= What to produce =
All that is needed is the lines from the one containing "Given: Open the" through the end of the listing, printed exactly, with no pictures among them.

= Entries provided =
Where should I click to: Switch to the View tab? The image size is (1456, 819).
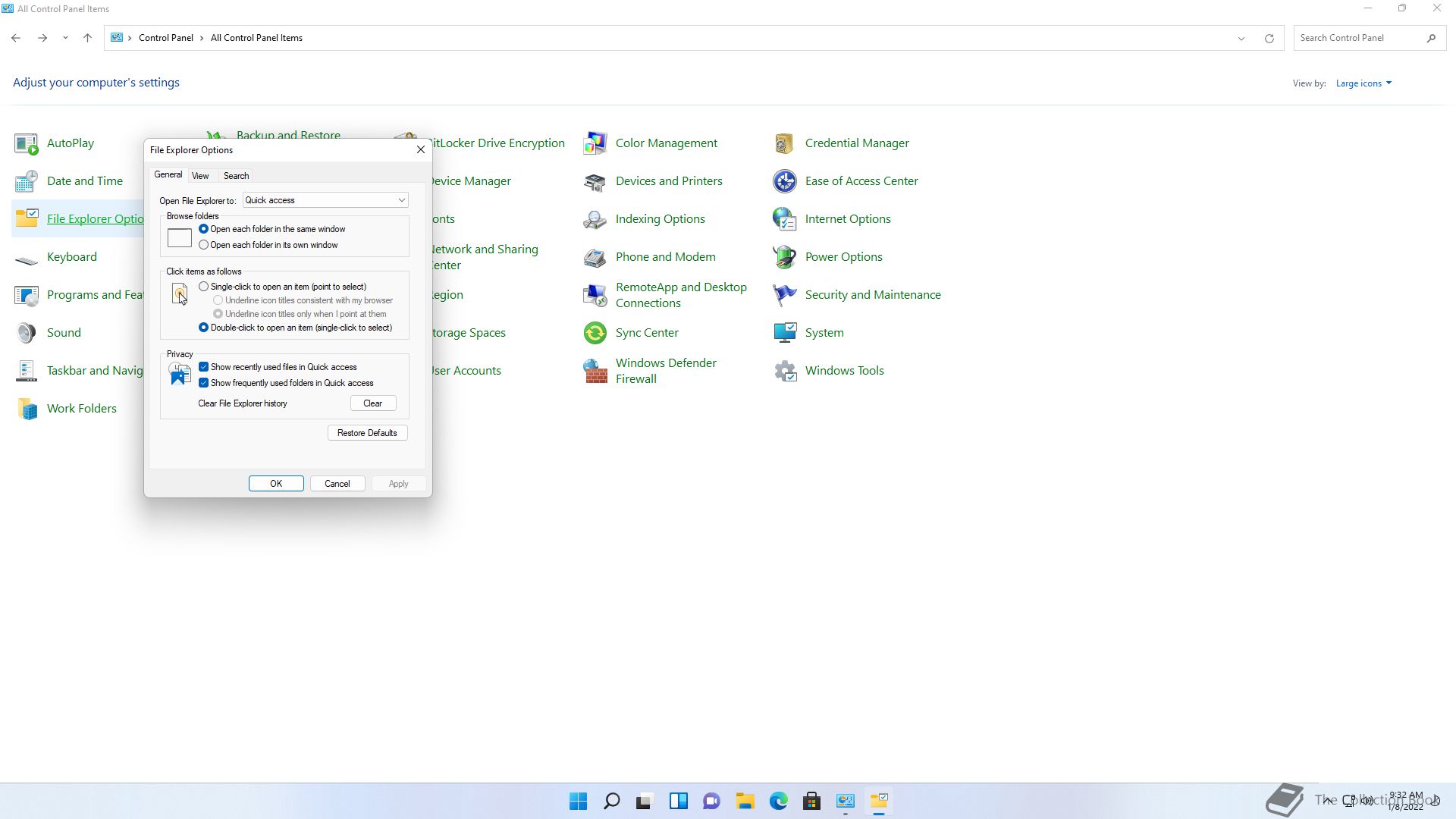(x=200, y=176)
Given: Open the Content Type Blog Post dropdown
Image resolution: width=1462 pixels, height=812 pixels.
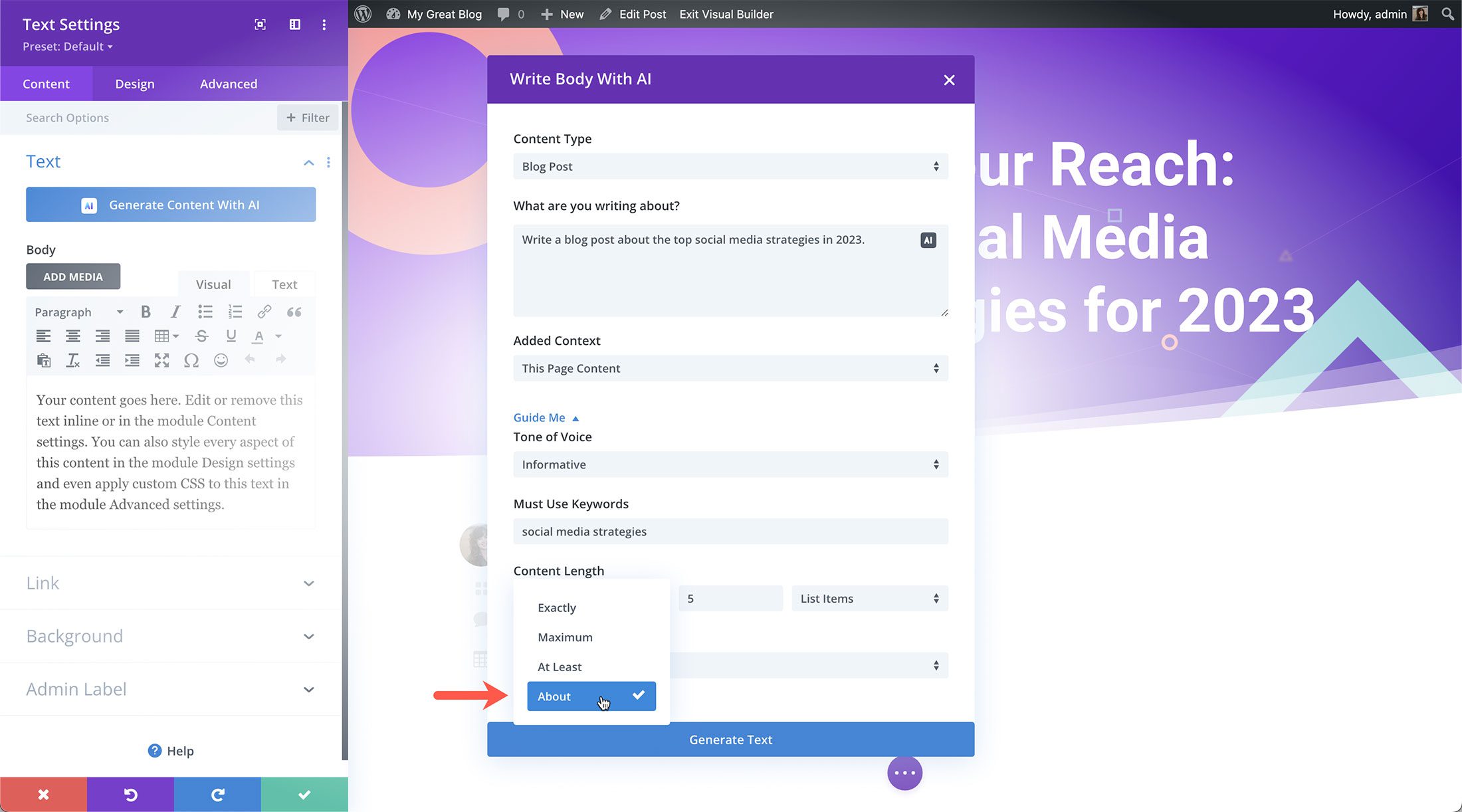Looking at the screenshot, I should pyautogui.click(x=730, y=167).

= Output of the task =
Given: Open the Content Type Blog Post dropdown
Image resolution: width=1462 pixels, height=812 pixels.
Looking at the screenshot, I should pyautogui.click(x=730, y=167).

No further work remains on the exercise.